Document excerpt:
━━━━━━━━

In this article of the NNFwP series we'll do the “student-teacher” experiment with two neural networks, where one network will learn directly from the other.

The purpose of this article is to try and perform an experiment that is called the “student-teacher” experiment, in which we use one large neural network to train another smaller network directly, instead of using conventional training data.

In the field of machine learning, this is also commonly referred to as “knowledge distillation”. The “student-teacher” experiment we will do in this article will be smaller than similar experiments you might find done in the field, but the principles will be more or less the same; our experiment will only be smaller because we are dealing with a small and simple problem, the MNIST classification problem, and because the networks we are using are fairly small.

If you want to learn more about “student-teacher” experiments/knowledge distillation, maybe take a look at this survey.

The code for this article, and for the all articles of the series, can be found in this GitHub repository. This article will build upon v1.2 of that code.

Let me explain to you how the “student-teacher” experiment works, and why we bother doing it.

As you have seen, neural networks are composed of several layers that are stacked together. The number of layers is variable, and so is the shape of each layer. As it turns out, for more complex tasks, like speech recognition, or object recognition, or text translation, among others, we usually have networks much larger than the network we used for the MNIST dataset.

However, a network being larger brings a couple of downsides with it,
namely the computation power it takes to run it and the memory usage
of having it loaded in memory.
To counteract these issues, researchers looked for a way of “compressing”
these large networks, and they came up with a really interesting method.
They observed that, if you trained a smaller network right from the get-go,
the smaller network wouldn't be as good as the larger one.
*But*, if they started by training the larger one, *then* they could train
the smaller one by teaching it to *mimic* the larger one.
They realised that the smaller network
would work as well as the original one, or sometimes even better!

━━━━━━━━

Data extract:

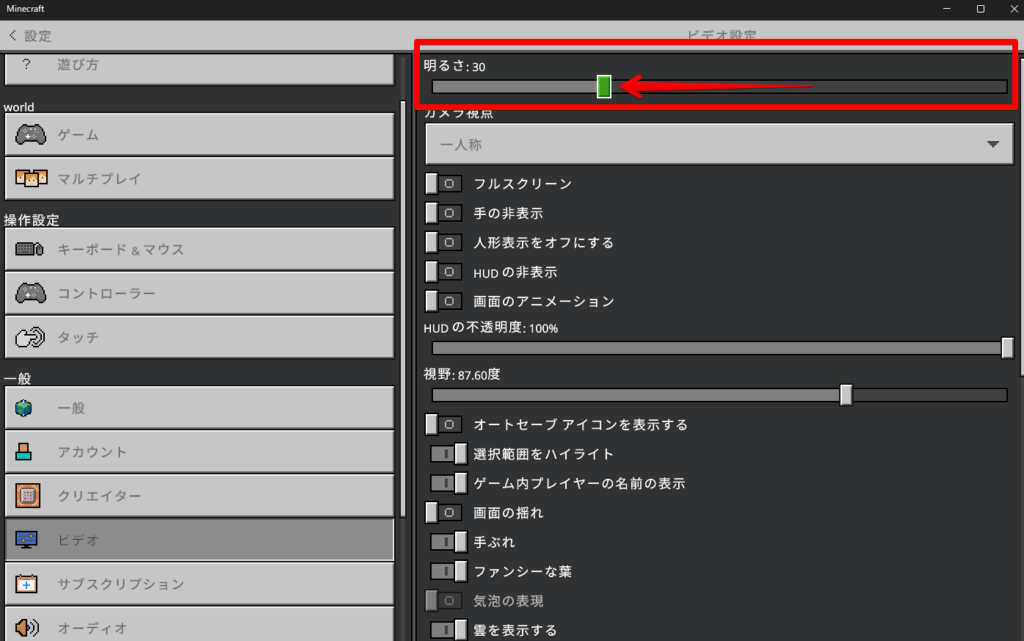Select the ビデオ settings tab
Viewport: 1024px width, 641px height.
point(199,540)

━━━━━━━━

Given request 1:
Extract the passage of the student-teacher article that runs from "If you want" to "of that code.".
Given request 2:
Extend the student-teacher article above, picking up right after its final sentence.

Task output 1:
If you want to learn more about “student-teacher” experiments/knowledge distillation, maybe take a look at this survey.

The code for this article, and for the all articles of the series, can be found in this GitHub repository. This article will build upon v1.2 of that code.

Task output 2:
Here are the detailed steps of how this experiment works:

- create, train, and test, a large network in the conventional way – this will be the teacher;
- create a smaller network – this will be the student;
- train the student as follows:
- traverse the training data;
- feed the input
`x`

to the teacher and obtain output`o`

; and - train the student on the input data
`x`

and use the teacher output`o`

as the target.

- test the student.

Let us do this experiment together, with the MNIST data.

Before we begin, let me share a thought with you.
Critical thinking is *very* important.
Of course you have different levels of trust towards different people –
and I'll be honest, I would like to develop a high level of trust with you –
but trusting in someone doesn't invalidate the need for you to keep your brain working.
Everyone makes mistakes, everyone can be misinformed, etc.,
so it is really important that you always judge everything critically
and try to find out by yourself if things you are being told really are like they tell you.

For example, I just told you that training a small network that is as good as the larger networks is hard. It doesn't hurt if you go and look that up in the literature (and that will confirm what I said), but you could also try to train a small network for yourself and see what happens.

This initial step is also important because it will allow us to create a benchmark for the performance of small networks on this task. On the one hand, we know that our “large” network can reach 90% accuracy consistently, so we would like to be able to train a small network that also reaches 90% accuracy. On the other hand, we want to know what is the level of accuracy that a small network achieves if it is trained in the conventional way, so that we can now how better (or how worse) the student network is, when compared with a network of the same size but that was training with the conventional method.

Let's start!

Let's go ahead and copy our `examples/mnist.py`

file into `examples/mnist_small.py`

,
where we will have pretty much the same code, but with a very small network.
In fact, let us use the smallest network possible...
What would that be?

Well, the input images have 784 pixels and the output has 10 classes,
so the smallest network we can have is a network with a single layer
that has 784 inputs and 10 outputs!
Let's build a network with that shape.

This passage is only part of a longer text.